First you have to know the basic problem of counting solutions to $x_1 + \ldots + x_p = n$ where all $x_i \ge 0$ (and integer). This has $\binom{p + n -1}{p-1}$ many solutions (using stars and bars, e.g.)
So your idea of "giving $l$ to all $k$ bins/variables is sound, so you reduce to the number of solutions to $$x_1 +\ldots +x_p = m-lp, x_i \ge 0$$
which is by the first fact $\binom{p + (m-lp) - 1}{p-1}$ so one term, not a sum.
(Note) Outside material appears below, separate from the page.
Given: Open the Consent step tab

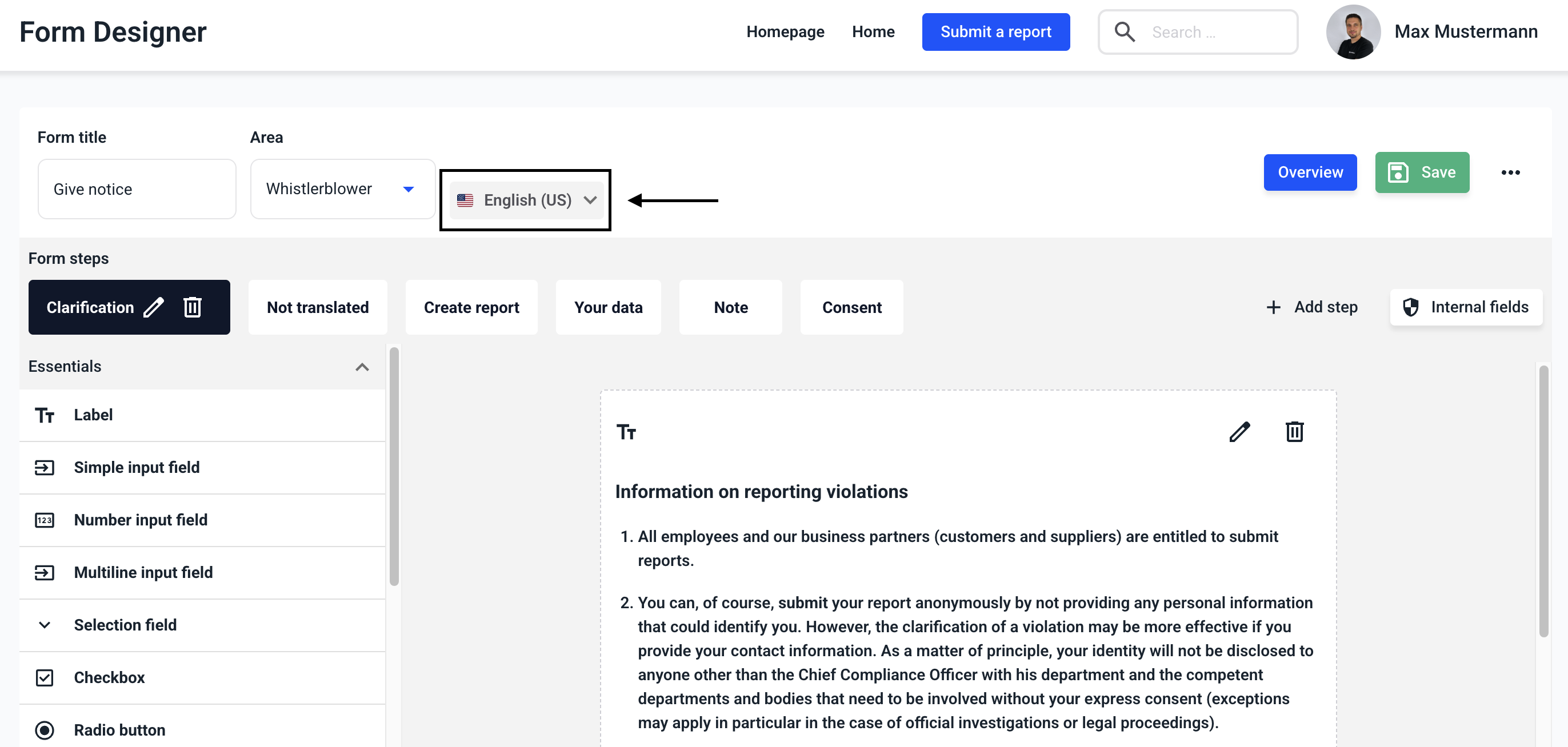Looking at the screenshot, I should tap(851, 307).
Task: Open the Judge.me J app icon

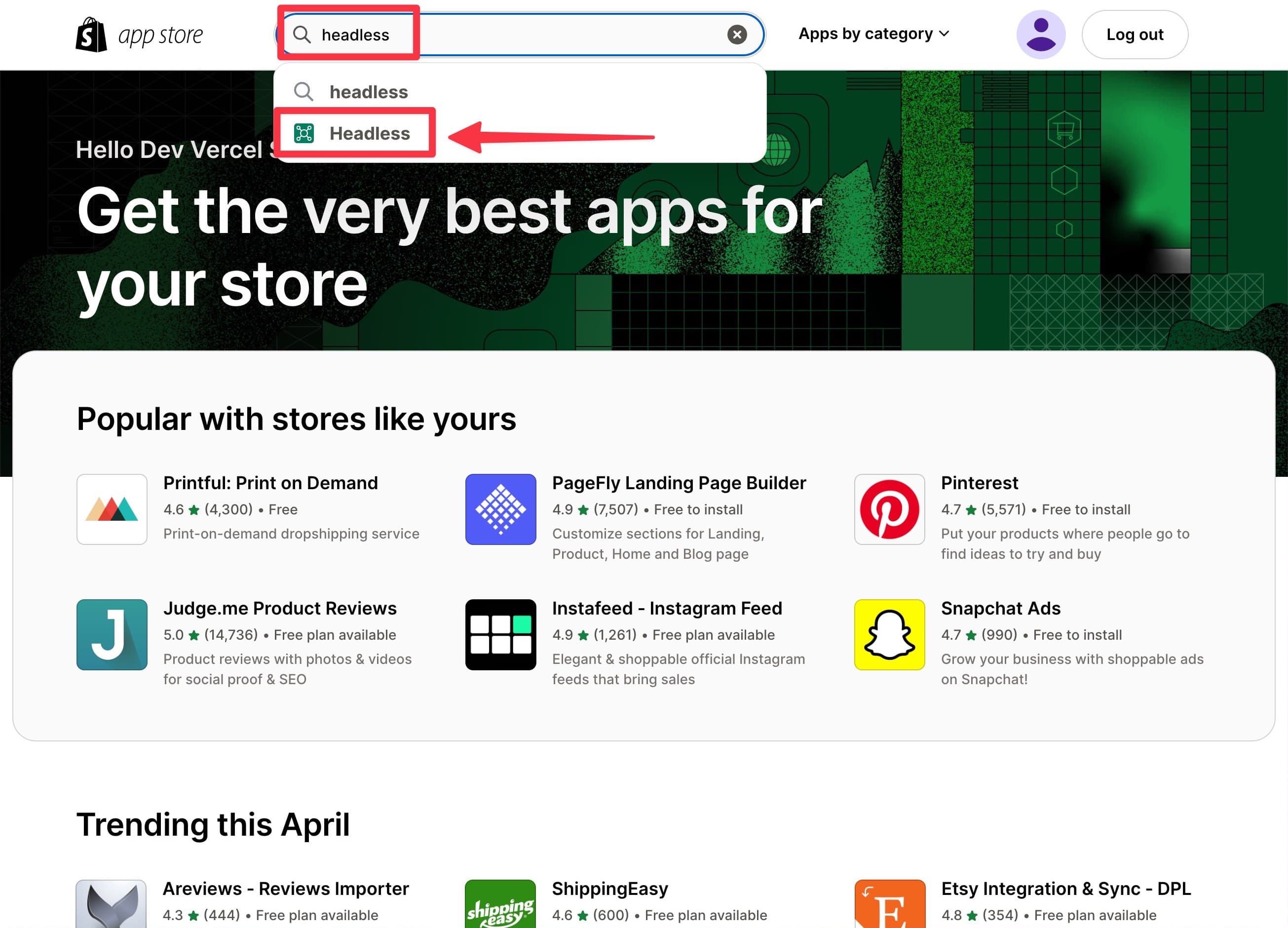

If you know about generating functions, the problem is to find the coefficient of $x^m$ in the generating function $$A(x)=\left(x^l+x^{l+1}+\cdots\right)^p.$$
Note that
\begin{align} A(x)&=x^{pl}(1+x+x^2+\cdots)^p\\ &=x^{pl}\frac{1}{(1-x)^p}\\ &=x^{pl}\sum_{k=0}^\infty\binom{p+k-1}{p-1}x^k\\ &=\sum_{k=0}^\infty\binom{p+k-1}{p-1}x^{pl+k}. \end{align}
Observe that $m\geq pl$. (Otherwise the equation has no solution.). Thus, if $pl+k=m$,we have the solution $$\binom{p+m-pl-1}{p-1}.$$
Hint: I think $$x_1+ \cdots x_p =m$$
now drop $l$ to each $x_i$ and got
$$y_1+ \cdots y_p =m-pl$$ $y_i=x_i-l\geq 0$ now solve new equation.